PROBLEM DESCRIPTION: All the data below should be printed again without a single difference.

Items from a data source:
------------------------------

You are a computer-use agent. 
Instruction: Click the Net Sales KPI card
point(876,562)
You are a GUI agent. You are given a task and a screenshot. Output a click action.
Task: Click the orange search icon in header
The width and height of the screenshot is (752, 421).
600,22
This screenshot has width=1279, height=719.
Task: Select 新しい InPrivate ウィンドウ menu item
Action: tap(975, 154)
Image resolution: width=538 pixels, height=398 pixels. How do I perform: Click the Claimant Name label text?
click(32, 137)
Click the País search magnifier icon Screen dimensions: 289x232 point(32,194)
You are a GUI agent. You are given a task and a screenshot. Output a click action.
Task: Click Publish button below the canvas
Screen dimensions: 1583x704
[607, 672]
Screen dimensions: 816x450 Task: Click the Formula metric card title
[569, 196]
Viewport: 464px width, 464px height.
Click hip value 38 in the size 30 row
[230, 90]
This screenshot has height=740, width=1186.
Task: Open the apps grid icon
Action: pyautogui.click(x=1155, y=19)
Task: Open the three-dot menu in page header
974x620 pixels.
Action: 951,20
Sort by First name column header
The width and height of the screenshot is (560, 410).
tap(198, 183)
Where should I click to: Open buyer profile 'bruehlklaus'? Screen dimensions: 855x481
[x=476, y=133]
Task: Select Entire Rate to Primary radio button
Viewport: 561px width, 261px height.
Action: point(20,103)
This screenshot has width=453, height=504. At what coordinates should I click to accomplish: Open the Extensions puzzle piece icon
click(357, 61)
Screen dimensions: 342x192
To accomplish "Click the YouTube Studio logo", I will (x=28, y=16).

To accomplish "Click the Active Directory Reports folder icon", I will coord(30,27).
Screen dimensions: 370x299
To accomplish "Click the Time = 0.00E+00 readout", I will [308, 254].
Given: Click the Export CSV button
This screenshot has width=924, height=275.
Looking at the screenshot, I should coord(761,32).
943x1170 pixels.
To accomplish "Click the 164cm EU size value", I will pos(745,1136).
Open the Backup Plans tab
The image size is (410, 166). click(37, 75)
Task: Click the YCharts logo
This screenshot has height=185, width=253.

------------------------------

RESPONSE TO THIS EXERCISE:
You are a computer-use agent. 
Instruction: Click the Net Sales KPI card
point(876,562)
You are a GUI agent. You are given a task and a screenshot. Output a click action.
Task: Click the orange search icon in header
The width and height of the screenshot is (752, 421).
600,22
This screenshot has width=1279, height=719.
Task: Select 新しい InPrivate ウィンドウ menu item
Action: tap(975, 154)
Image resolution: width=538 pixels, height=398 pixels. How do I perform: Click the Claimant Name label text?
click(32, 137)
Click the País search magnifier icon Screen dimensions: 289x232 point(32,194)
You are a GUI agent. You are given a task and a screenshot. Output a click action.
Task: Click Publish button below the canvas
Screen dimensions: 1583x704
[607, 672]
Screen dimensions: 816x450 Task: Click the Formula metric card title
[569, 196]
Viewport: 464px width, 464px height.
Click hip value 38 in the size 30 row
[230, 90]
This screenshot has height=740, width=1186.
Task: Open the apps grid icon
Action: pyautogui.click(x=1155, y=19)
Task: Open the three-dot menu in page header
974x620 pixels.
Action: 951,20
Sort by First name column header
The width and height of the screenshot is (560, 410).
tap(198, 183)
Where should I click to: Open buyer profile 'bruehlklaus'? Screen dimensions: 855x481
[x=476, y=133]
Task: Select Entire Rate to Primary radio button
Viewport: 561px width, 261px height.
Action: point(20,103)
This screenshot has width=453, height=504. At what coordinates should I click to accomplish: Open the Extensions puzzle piece icon
click(357, 61)
Screen dimensions: 342x192
To accomplish "Click the YouTube Studio logo", I will (x=28, y=16).

To accomplish "Click the Active Directory Reports folder icon", I will coord(30,27).
Screen dimensions: 370x299
To accomplish "Click the Time = 0.00E+00 readout", I will [308, 254].
Given: Click the Export CSV button
This screenshot has width=924, height=275.
Looking at the screenshot, I should coord(761,32).
943x1170 pixels.
To accomplish "Click the 164cm EU size value", I will pos(745,1136).
Open the Backup Plans tab
The image size is (410, 166). click(37, 75)
Task: Click the YCharts logo
This screenshot has height=185, width=253.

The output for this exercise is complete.